## DATA SECTION
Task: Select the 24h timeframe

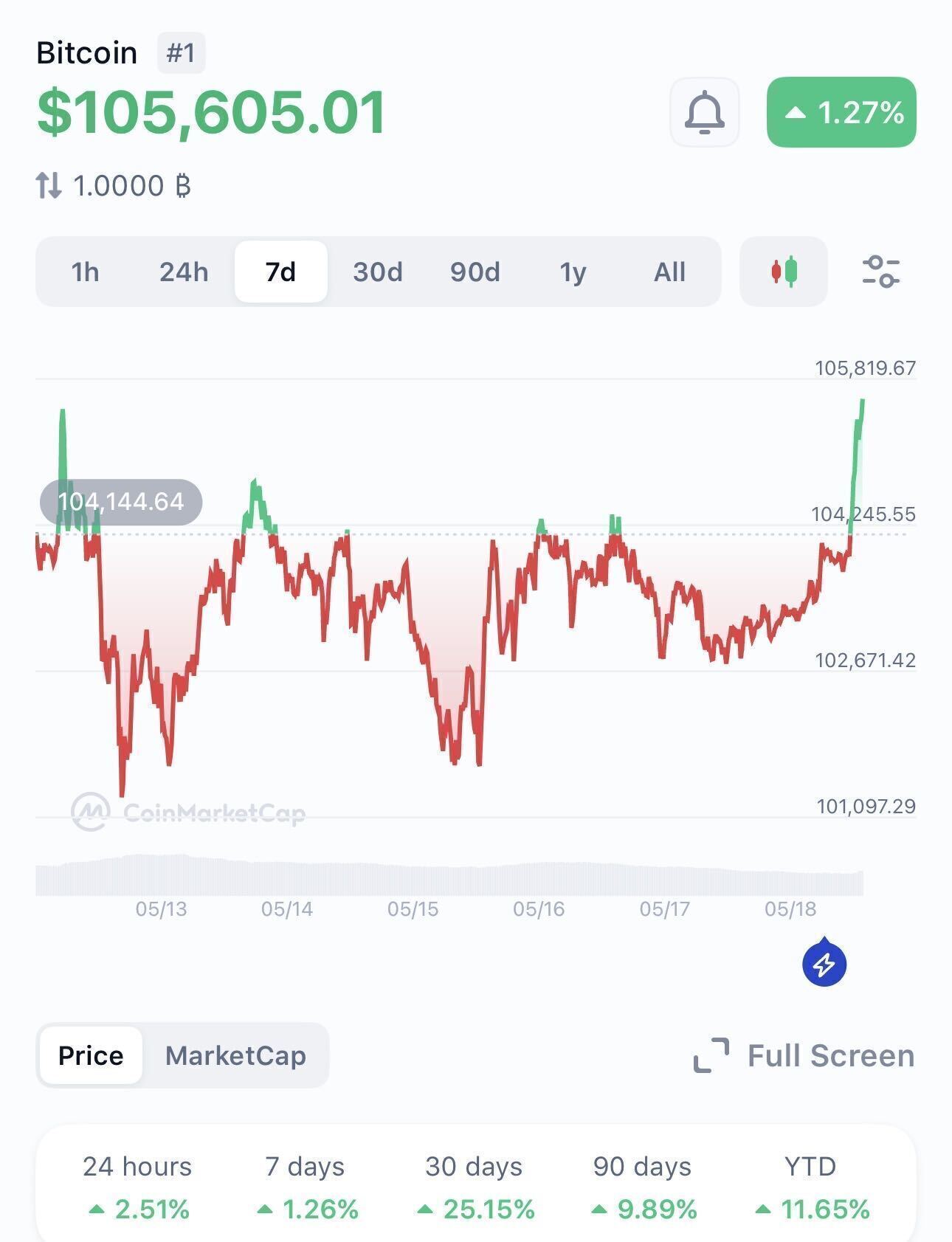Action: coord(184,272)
* * *
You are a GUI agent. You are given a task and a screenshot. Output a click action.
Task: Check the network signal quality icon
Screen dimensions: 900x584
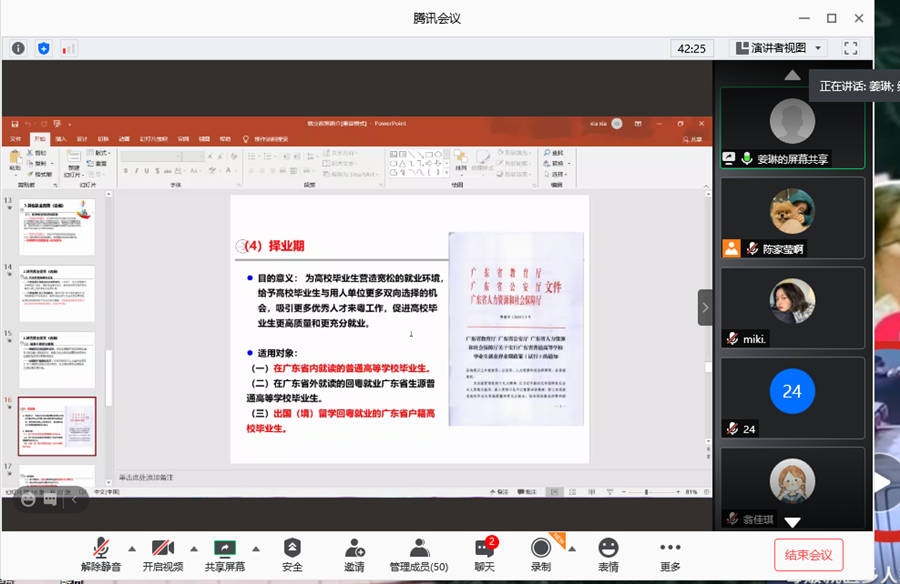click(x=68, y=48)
* * *
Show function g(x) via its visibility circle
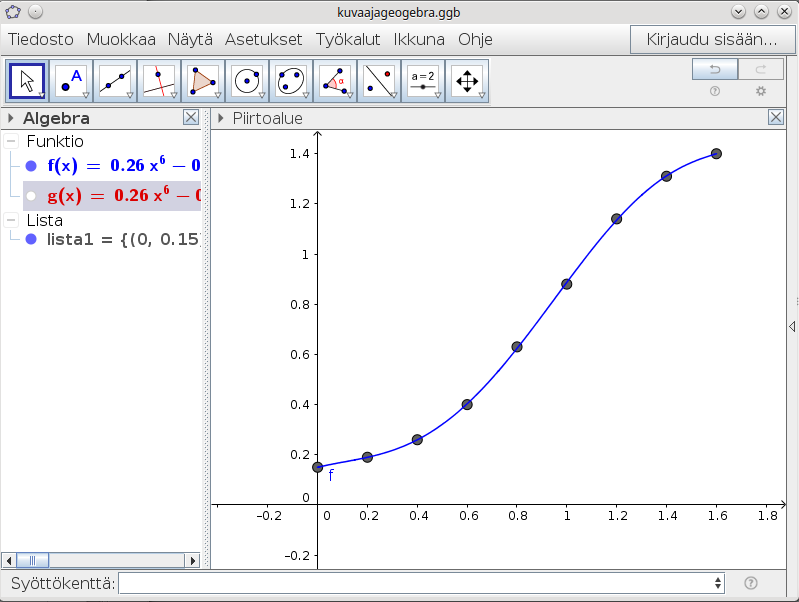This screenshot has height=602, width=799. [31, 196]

## EXERCISE INSTRUCTIONS
Render the listing above as a numbered list, starting at the line that contains "You are a GUI" and ending after the line that contains "click(x=68, y=48)". Omit blank lines and pictures.

## WRITTEN RESPONSE
1. You are a GUI agent. You are given a task and a screenshot. Output a click action.
2. Task: Check the network signal quality icon
3. Screen dimensions: 900x584
4. click(x=68, y=48)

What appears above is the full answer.